A profecia do mendigo           

 

                               Nem sempre  o vaticínio de um mendigo se concretiza. Os meus amigos, ao se depararem com esta frase a respeito  do mendigo, na certa, dirão: “de onde o Gilberto tirou essa frase?”

                               Alguns imaginarão tratar-se, talvez, de uma frase de algum francês existencialista. Quem sabe, Sartre? Outros, mais afeiçoados à história antiga, se lembrarão logo dos filósofos gregos. E eu direi, com toda a tranquilidade, essa frase é exclusivamente minha.

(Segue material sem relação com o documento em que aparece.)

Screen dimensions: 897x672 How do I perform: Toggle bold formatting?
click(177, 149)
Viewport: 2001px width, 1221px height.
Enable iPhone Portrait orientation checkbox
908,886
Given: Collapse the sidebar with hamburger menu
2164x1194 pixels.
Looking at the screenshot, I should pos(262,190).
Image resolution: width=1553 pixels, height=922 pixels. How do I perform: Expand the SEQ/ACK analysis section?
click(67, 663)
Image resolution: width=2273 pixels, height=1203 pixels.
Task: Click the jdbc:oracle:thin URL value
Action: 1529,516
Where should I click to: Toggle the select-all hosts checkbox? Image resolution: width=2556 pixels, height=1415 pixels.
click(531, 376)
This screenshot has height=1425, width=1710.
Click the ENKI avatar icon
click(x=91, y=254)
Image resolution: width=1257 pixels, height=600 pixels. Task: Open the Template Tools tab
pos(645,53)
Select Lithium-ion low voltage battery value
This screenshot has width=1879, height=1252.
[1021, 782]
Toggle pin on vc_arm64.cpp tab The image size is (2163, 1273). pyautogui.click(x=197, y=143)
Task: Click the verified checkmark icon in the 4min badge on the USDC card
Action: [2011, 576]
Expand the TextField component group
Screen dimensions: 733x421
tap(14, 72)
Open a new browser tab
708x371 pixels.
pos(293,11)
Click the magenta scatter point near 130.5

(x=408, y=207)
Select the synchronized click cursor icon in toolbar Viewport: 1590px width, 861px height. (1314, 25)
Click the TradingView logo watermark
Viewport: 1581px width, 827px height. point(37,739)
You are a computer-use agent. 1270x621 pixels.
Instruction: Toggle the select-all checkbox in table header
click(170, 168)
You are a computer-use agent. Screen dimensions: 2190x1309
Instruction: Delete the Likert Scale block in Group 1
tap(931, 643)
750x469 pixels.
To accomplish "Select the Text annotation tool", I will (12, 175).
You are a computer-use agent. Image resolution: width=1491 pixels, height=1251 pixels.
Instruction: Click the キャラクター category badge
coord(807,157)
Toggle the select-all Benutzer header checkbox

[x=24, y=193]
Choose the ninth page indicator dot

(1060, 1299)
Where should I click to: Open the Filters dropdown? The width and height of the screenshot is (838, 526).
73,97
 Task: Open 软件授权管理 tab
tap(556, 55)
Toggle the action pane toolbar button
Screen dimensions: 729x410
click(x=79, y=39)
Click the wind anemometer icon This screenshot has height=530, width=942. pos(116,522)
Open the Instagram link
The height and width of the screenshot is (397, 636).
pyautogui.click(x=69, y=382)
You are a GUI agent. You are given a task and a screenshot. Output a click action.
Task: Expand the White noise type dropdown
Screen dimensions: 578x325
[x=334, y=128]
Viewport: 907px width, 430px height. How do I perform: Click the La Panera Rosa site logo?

                               Vejam  como a vida é fascinante. Um detalhe, uma lembrança antiga e eis que surge a minha frase, com um certo ar de profundidade, de mistério.

                               Mas nem tudo que parece, é!  Contrariando a famosa frase do  grande Luigi  Pirandello.

                               Não  há mistério nenhum. Vou contar ao leitor o que aconteceu. Provavelmente,   eu  deveria  estar com meus 05 para 06 anos. E puxando bem pela memória, o fato se deu nas escadarias de uma das 365 Igrejas de São Salvador. Não me lembro com quem eu estava. Mas a frase do mendigo eu me lembro até hoje, grudou na minha mente. Como estava dizendo, passei na frente de um mendigo, que segurou meu braço e vaticinou: “menino, você vai ser Presidente da República.” E isso no tempo em que ser Presidente era coisa um pouco mais séria!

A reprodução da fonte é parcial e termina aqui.